Some new concept art was released by Ubisoft as part of Splinter Cell’s 20th Anniversary celebrations, depicting Sam Fisher in action with those familiar multi-vision goggles… not to mention a particularly intense-looking interrogation.
Creative director Chris Auty confirmed that the Splinter Cell remake is still “very early” in production, and it sounds as though it’s still a long way off.
But by the time it gets here, it looks as though it’ll include some improvements on the original.
“20 years later, we can look back at the plot, the characters, the overall story of the game [and] make some improvements – things that might not have aged particularly well,” said creative director Chris Auty. “But the core of the story, the core of the experience will remain as it was in the original game.”
The game may be a way off, but Ubisoft also explained how some of these improvements will work, including an upgrade to the game’s AI.
“Obviously a special forces soldier will be better trained,” said technical director, Christian Carriere. “They’re going to breach differently or enter rooms differently to something like a regular security guard would.”

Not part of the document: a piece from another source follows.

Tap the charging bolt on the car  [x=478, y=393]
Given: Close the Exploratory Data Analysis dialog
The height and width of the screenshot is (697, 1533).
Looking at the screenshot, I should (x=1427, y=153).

“We can really improve AI engagement, how they’re reacting, and what they’re reacting to,” added senior game designer Andy Schmoll. “With all of that, we can make improvements to the cat-and-mouse gameplay between Sam and the enemies, especially with our enemies behaving like trained professionals.”
Splinter Cell included some ground-breaking systems when it was released in 2002, including the use of the trademark Stealth Meter (or Light Meter) when sneaking through the shadows.
The remake will reportedly improve on the atmospheric lighting with ray-traced global illumination as well as better audio simulation that will “create some really, really, really compelling and detailed settings.”